• _Document_:
45. While directing that appointments, temporary or casual, be regularised or made permanent, the Courts are swayed by the fact that the person concerned has worked for some time and in some cases for a considerable length of time. It is not as if the person who accepts an engagement either temporary or casual in nature, is not aware of the nature of his employment. He accepts the employment with open eyes. It may be true that he is not in a position to bargain - not at arm's length - since he might have been searching for some employment so as to eke out his livelihood and accepts whatever he gets. But on that ground alone, it would not be appropriate to jettison the constitutional scheme of appointment and to take the view that a person who has temporarily or casually got employed should be directed to be continued permanently. By doing so, it will be creating another mode of public appointment which is not permissible. If the Court were to void a contractual employment of this nature on the ground that the parties were not having equal bargaining power, that too would not enable the Court to grant any relief to that employee. A total embargo on such casual or temporary employment is not possible, given the exigencies of administration and if imposed would only mean that some people who at least get employment temporarily, contractually or casually, would not be getting even that employment when securing of such employment brings at least some succor to them. After all, innumerable citizens of our vast country are in search of employment and one is not compelled to accept a casual or temporary employment if one is not inclined to go in for such an employment. It is in that context that one has to proceed on the basis that the employment was accepted fully knowing the nature of it and the consequences flowing from it. In other words, even while accepting the employment, the person concerned knows the nature of his employment. It is not an appointment to a pest in the real sense of the term. The claim acquired by him in the post in which he is temporarily employed or the interest in that post cannot be considered to be of such a magnitude as to enable the giving up of the procedure established, for making regular appointments to available posts in the services of the State.

• _Listed entries_:

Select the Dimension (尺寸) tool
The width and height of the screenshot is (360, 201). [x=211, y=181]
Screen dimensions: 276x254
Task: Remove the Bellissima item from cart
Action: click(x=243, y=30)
---
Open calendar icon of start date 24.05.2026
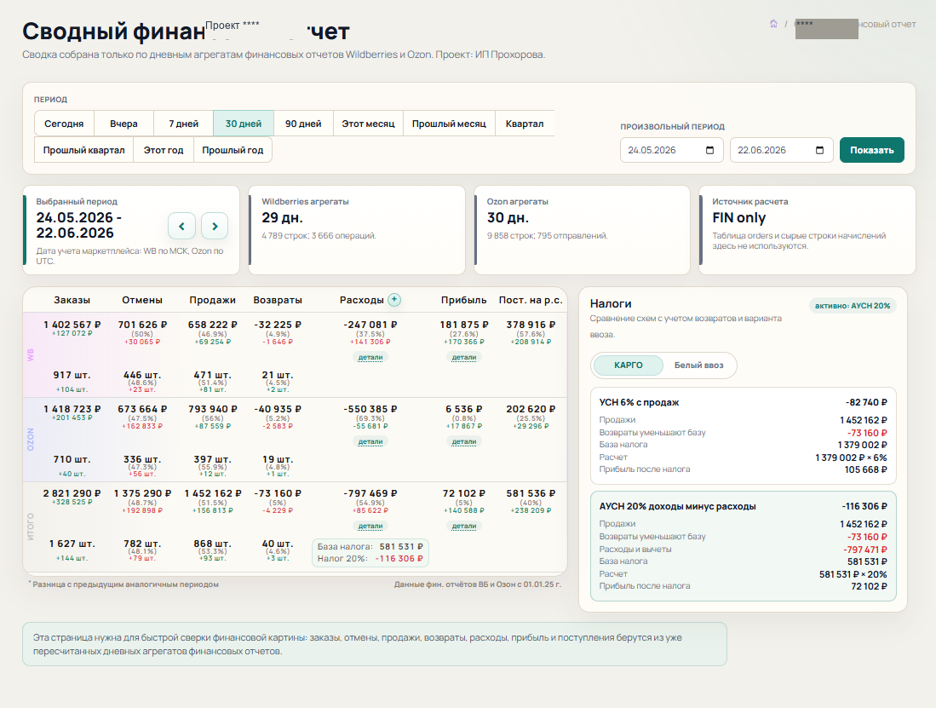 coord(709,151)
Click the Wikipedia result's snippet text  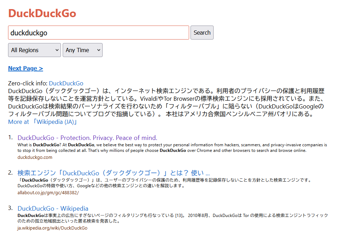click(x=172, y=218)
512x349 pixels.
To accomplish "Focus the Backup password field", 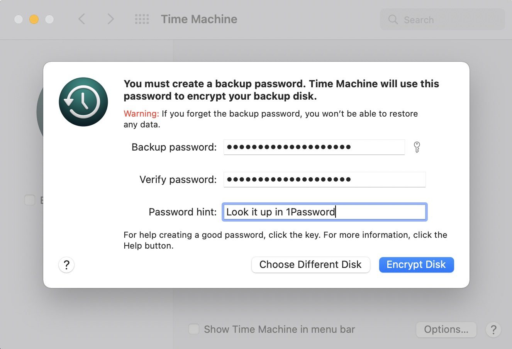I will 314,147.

• _Given request_:
Answer these questions about the passage on temporary and casual employment:
(a) What fact sways the courts when they direct that temporary or casual appointments be regularized or made permanent?
(b) What would a total embargo on casual or temporary employment mean, if it were imposed?
(c) What would directing that a temporarily or casually employed person be continued permanently create?

• _Solution to the exercise_:
(a) The fact that the person concerned has worked for some time, and in some cases for a considerable length of time.
(b) Some people who at least get temporary, contractual or casual employment would not get even that employment.
(c) Another mode of public appointment, which is not permissible.